Oh... did I forgot to mention? I have a PJT in short for part time job! Well, I was very thrilled when I got it because I always wanted to earn some extra cash during the holidays. Anyways, this is the site: http://www.surfloft.com and you'll know what I am working as. I was never a gadget freak nor ever interested in IT but this kind of exposure taught me a lot of new things. Go ahead and check it out. Do let me know what you think! :
-)


I am also preparing for an university admission test which requires a lot of studying, studying, testing, exam and a whole lot more of studying. And yet... I am slacking. I can't believe I am actually saying this during my HOLIDAY!!! Ohh... well... at least it will make my holiday more worthwhile than just sitting around the house doing absolutely nothing. Anyways, gotta sleep now for the final day in the Spastic Center. Don't wanna be late. Toodles.

Tuesday, January 13, 2009

Two lines requires no TITLE

My demons are out to get me... AGAIN...
Sigh... *sarcasm* Great... Just great...

Wednesday, January 07, 2009

New Year but Old me... sob...

It's been three days working in the Spastic Center and the experience is just... different. Yeah, I can't think of another word to describe this feeling at the moment. Each day I am seeing something different in the kids and learning new stuff about them as well. One thing I definitely learned from all these is that I'm getting old. Yes I may be in my early twenties, but handling kids everyday is really tiring! I came home everyday and I went straight to sleep for several hours. And those who knows me well, will know that I don't take afternoon naps!!!! I need to build up my stamina! Anyway, learnt a new word from my friend, this blog will be on hiatus for a while as I am juggling with NGO, PTJ and MCAT. Have no idea what the hell I am saying...? Will update soon... hopefully.

Sunday, January 04, 2009

Hectic life - BEGIN

Starting from Jan 5 (which is tomorrow, by the way), a hectic life awaits... Should I be happy or sad or nervous? I have simply no idea. Words just fail me at the moment.
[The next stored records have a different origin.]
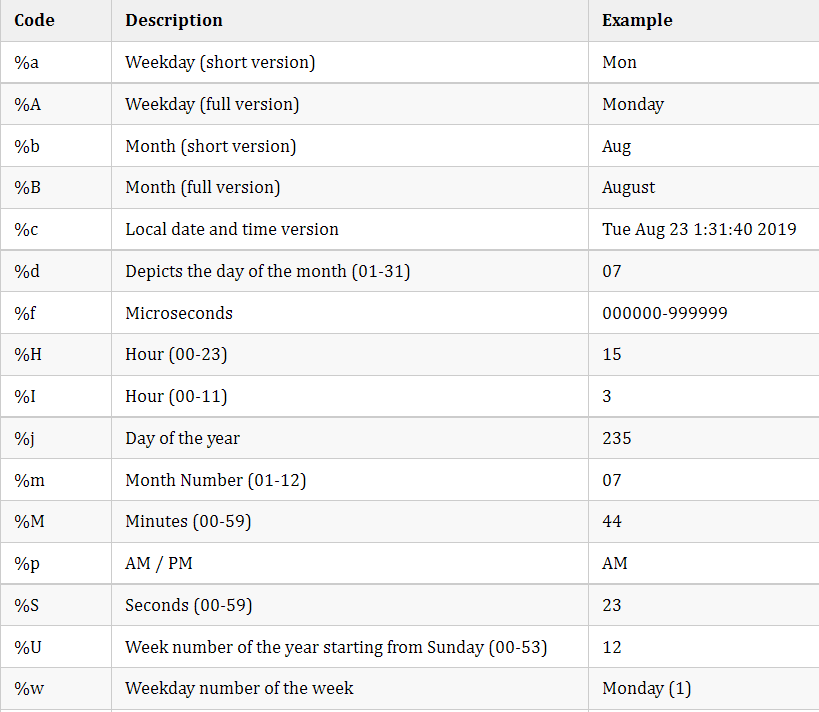The image size is (819, 712).
Task: Select the 'Day of the year' description
Action: [182, 438]
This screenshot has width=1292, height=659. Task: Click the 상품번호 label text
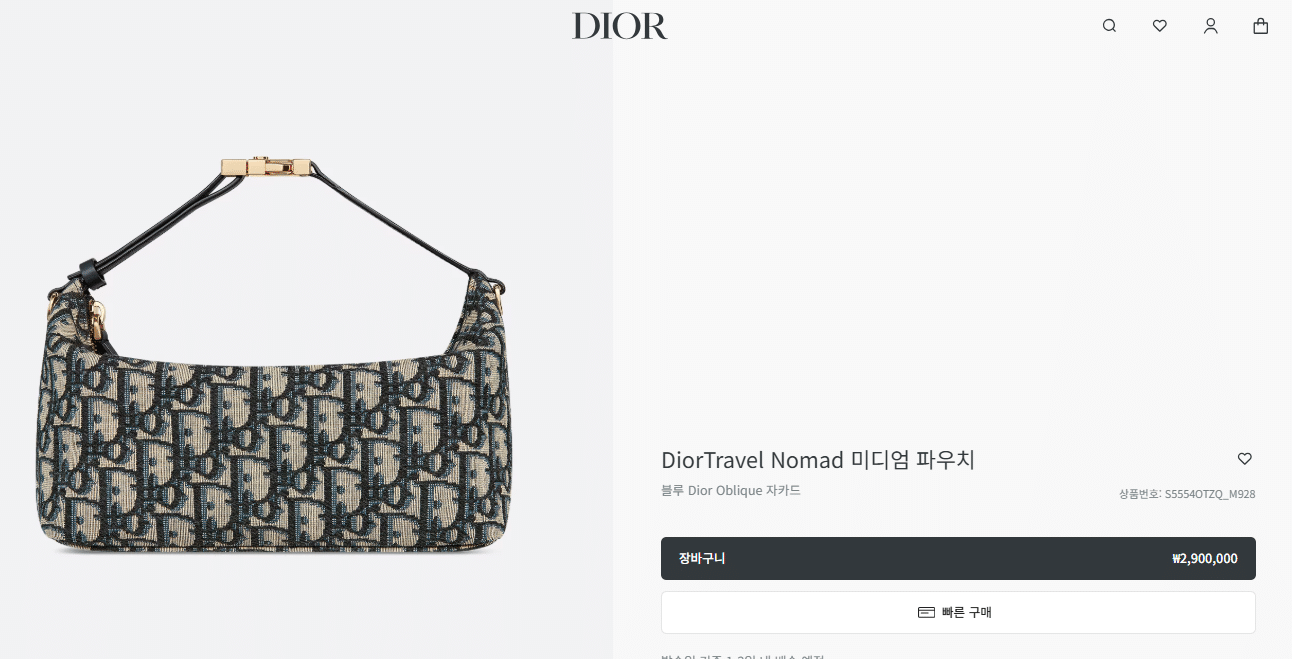[x=1140, y=494]
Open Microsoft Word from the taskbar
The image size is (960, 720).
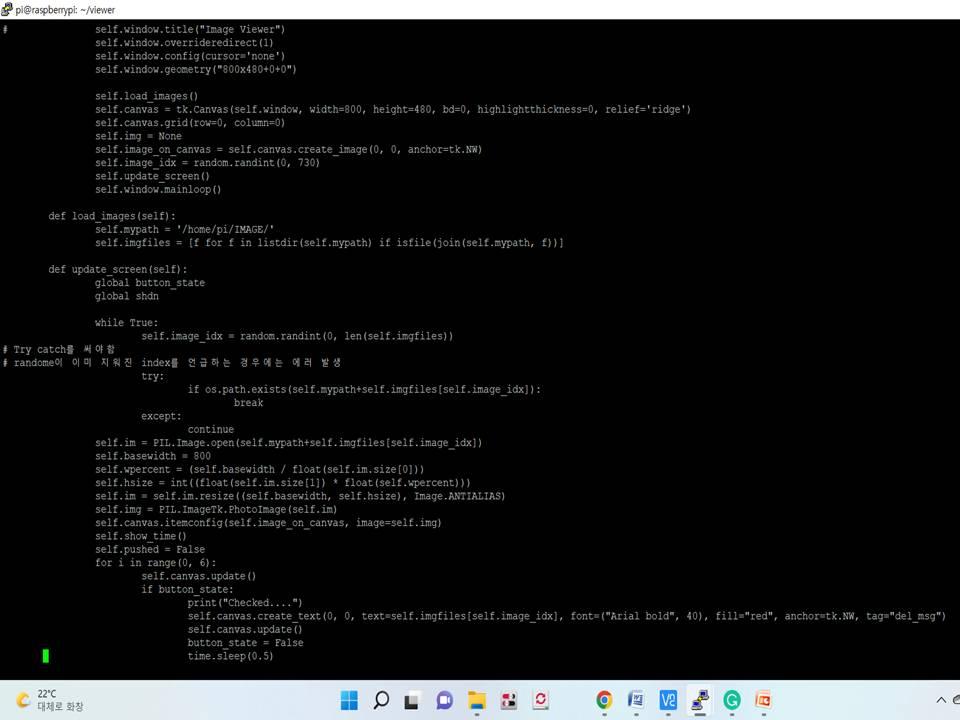pos(636,700)
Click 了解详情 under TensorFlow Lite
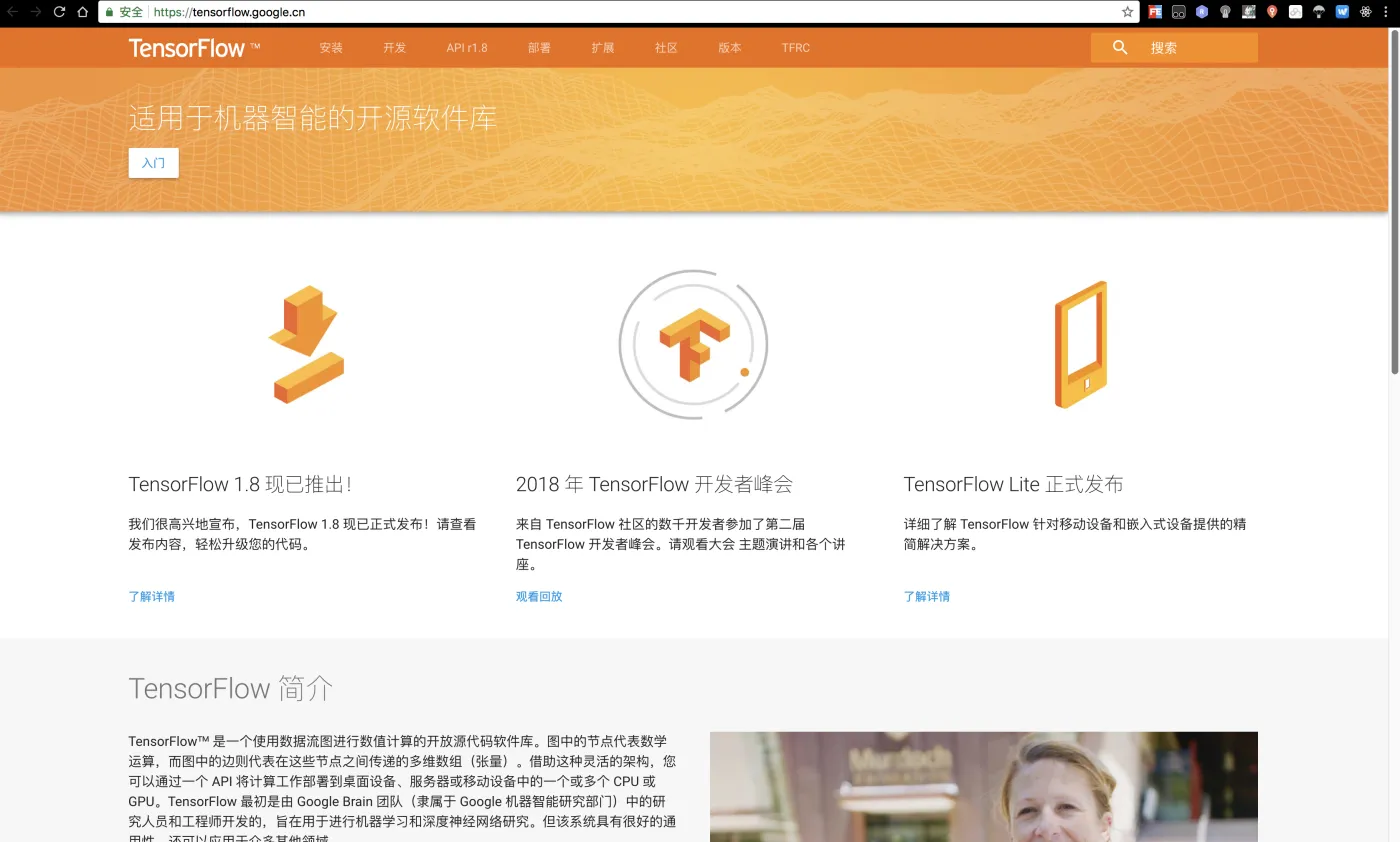 (x=927, y=596)
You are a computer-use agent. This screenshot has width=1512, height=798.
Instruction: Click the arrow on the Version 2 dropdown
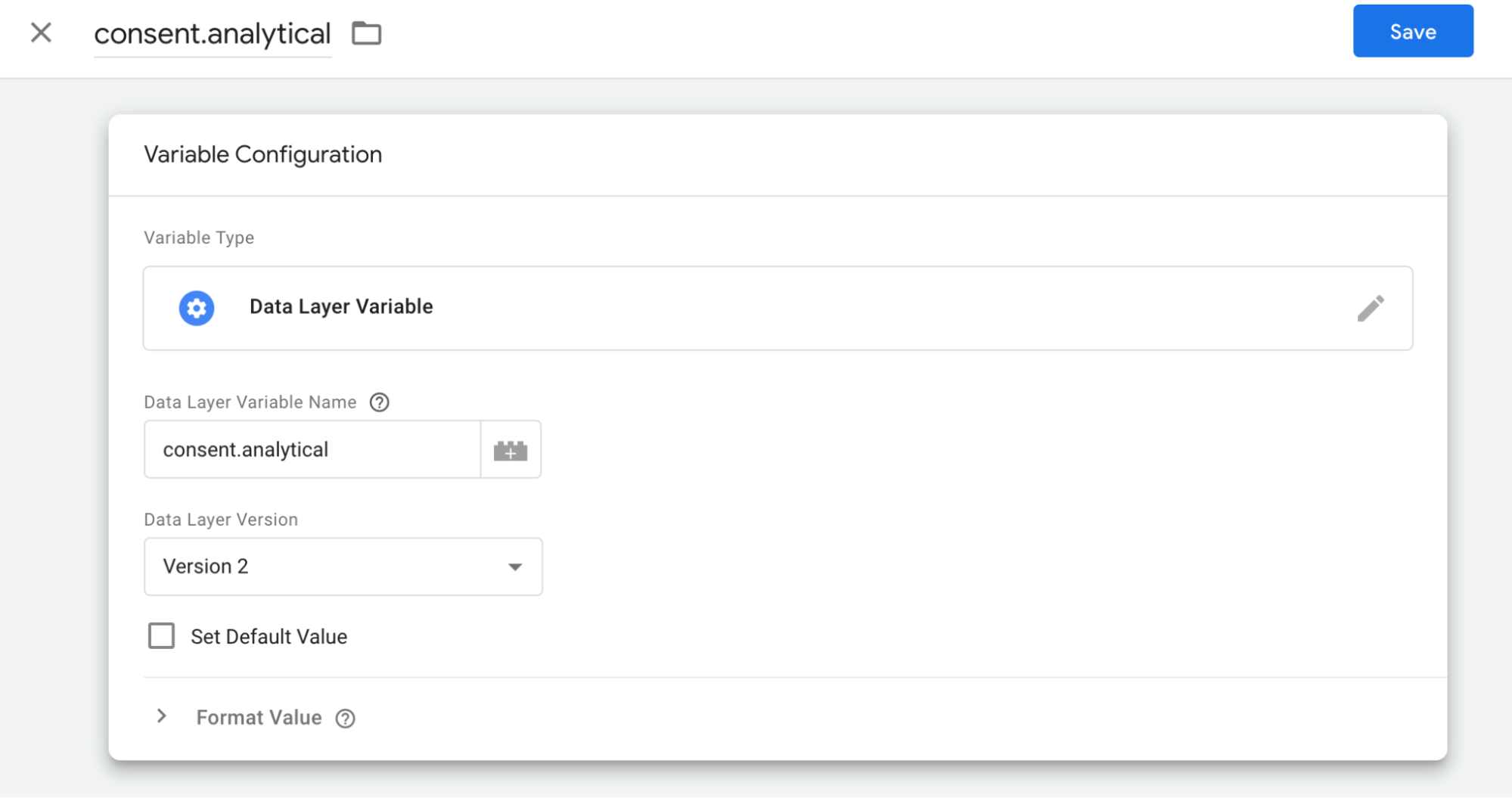pyautogui.click(x=515, y=567)
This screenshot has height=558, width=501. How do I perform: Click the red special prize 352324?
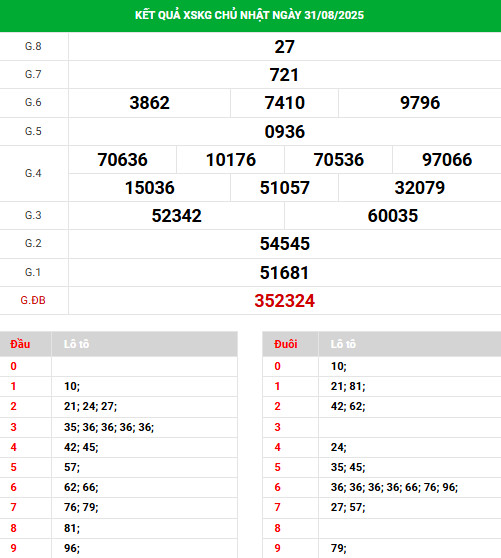pos(284,301)
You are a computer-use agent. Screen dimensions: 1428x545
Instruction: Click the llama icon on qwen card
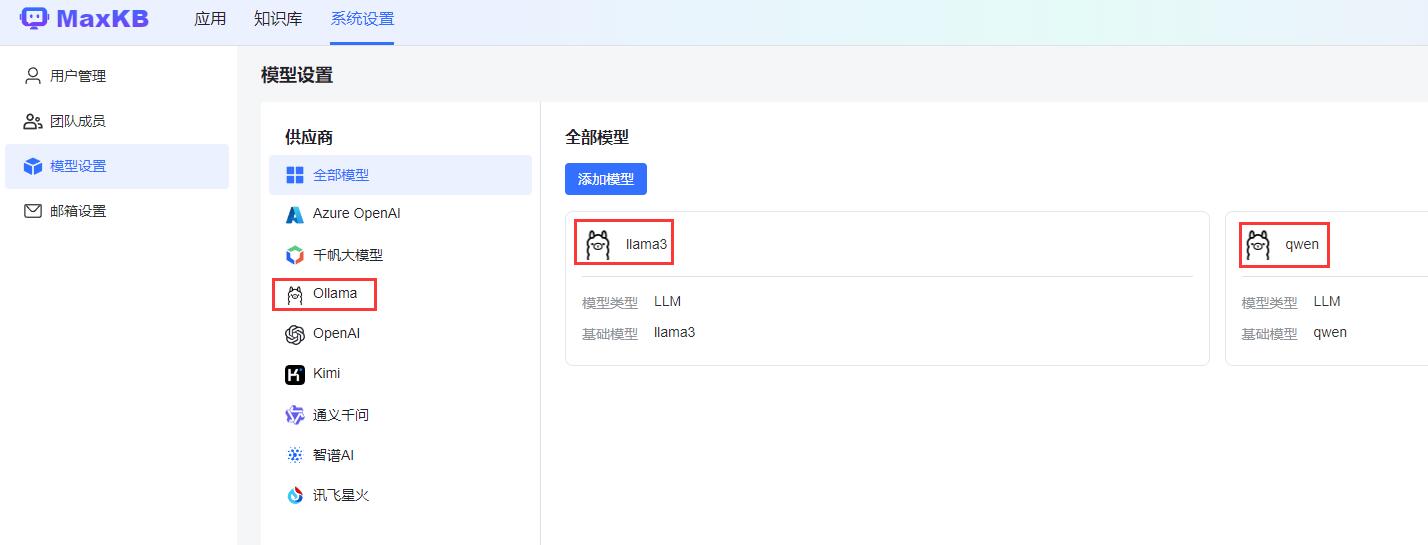pyautogui.click(x=1258, y=245)
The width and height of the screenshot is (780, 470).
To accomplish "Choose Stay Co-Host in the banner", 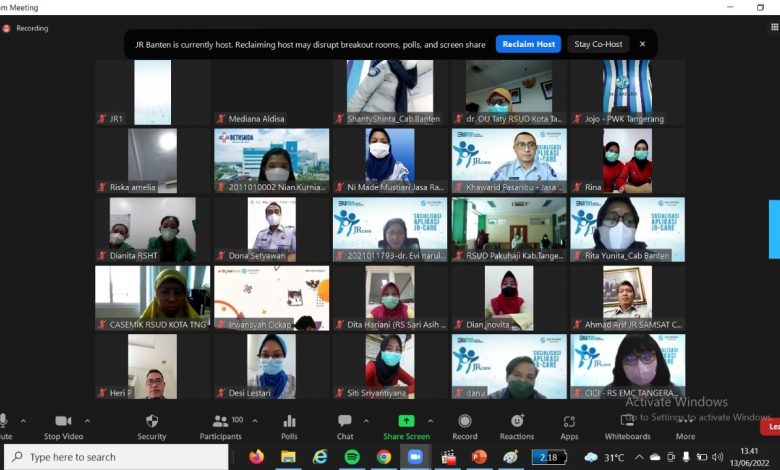I will [x=598, y=44].
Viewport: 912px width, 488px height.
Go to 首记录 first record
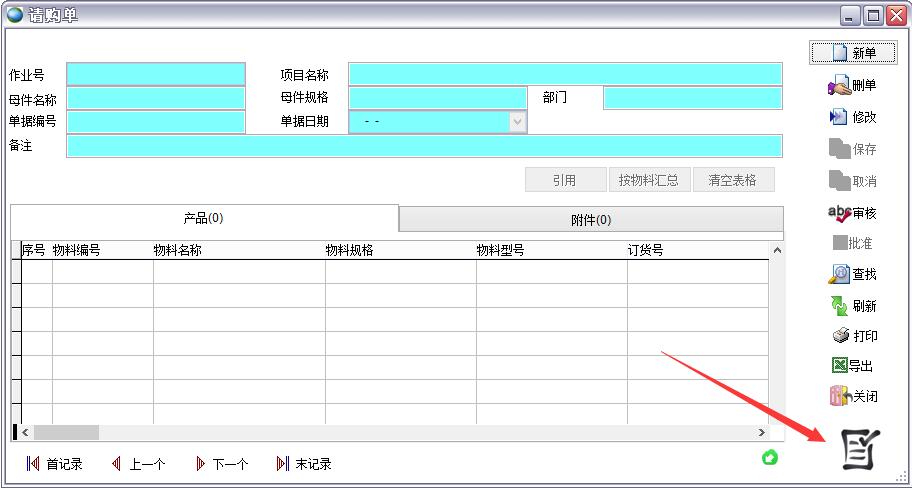coord(54,464)
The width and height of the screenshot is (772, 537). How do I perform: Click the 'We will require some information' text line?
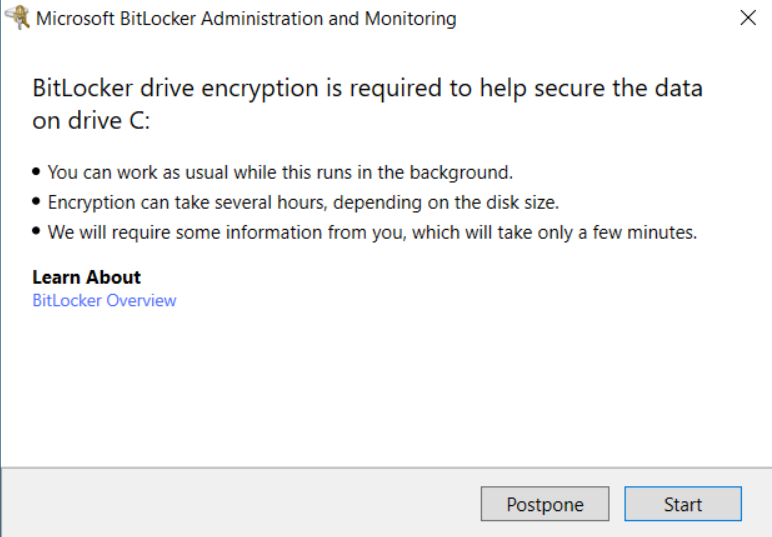[372, 232]
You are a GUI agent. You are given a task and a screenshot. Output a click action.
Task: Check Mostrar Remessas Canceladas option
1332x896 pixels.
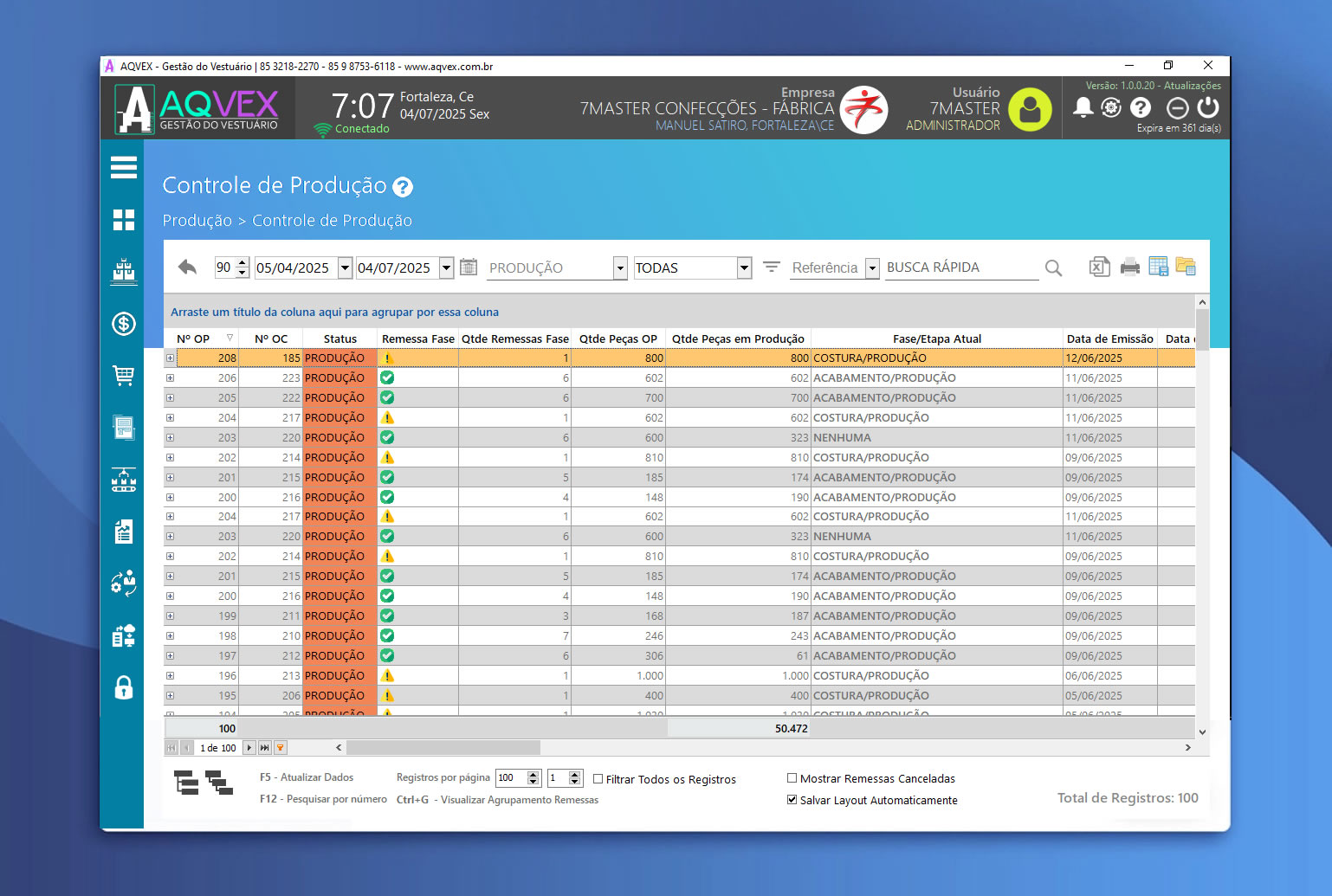pos(792,778)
As of tomorrow, I have registered myself to do some volunteer work in The Cerebral Palsy (Spastic) Children's Association of Penang for a short period hopefully. I applied for it because I thought my holiday would be too long and wasteful if I don't find something useful to do. Unexpectedly, a lot is going to happen this dreadful month. Backing out of it is a NO NO. Will fill in more details in times to come. I have no idea whether I can cope or not but I know I will try my very best. Right now, it's bed time. Good night and have pleasant dreams.

Friday, January 02, 2009

Talking to Me, Myself and I

Present Self:
OMGOMGOMGOMGOMGOMGOMGOMGOMGOMGOMG!!!!!!!!!! WOW!!! I am beyond estactic!!!

Reality Self:
Calm down... Calm down.... Ohhh get a grip! It might not work out... I have three things to manage now! And I know my time management is terrible! Don't get over excited!

Balance Self:
Don't worry, I just need to find the right balance when I juggle with three things.

Nervous Self:
*stammered* Are you sure?? Do you think I'll be all right?? Gosh.... What did I get myself into?

Positivity Self:
I just have to do my best... And who knows? It might turn out better than I expected it!

Thursday, January 01, 2009

A New Day Has Come

It never gets old... HAPPY NEW YEAR!!!

May 2009 brings much more hope, love, peace, life opportunities and life experiences for our future!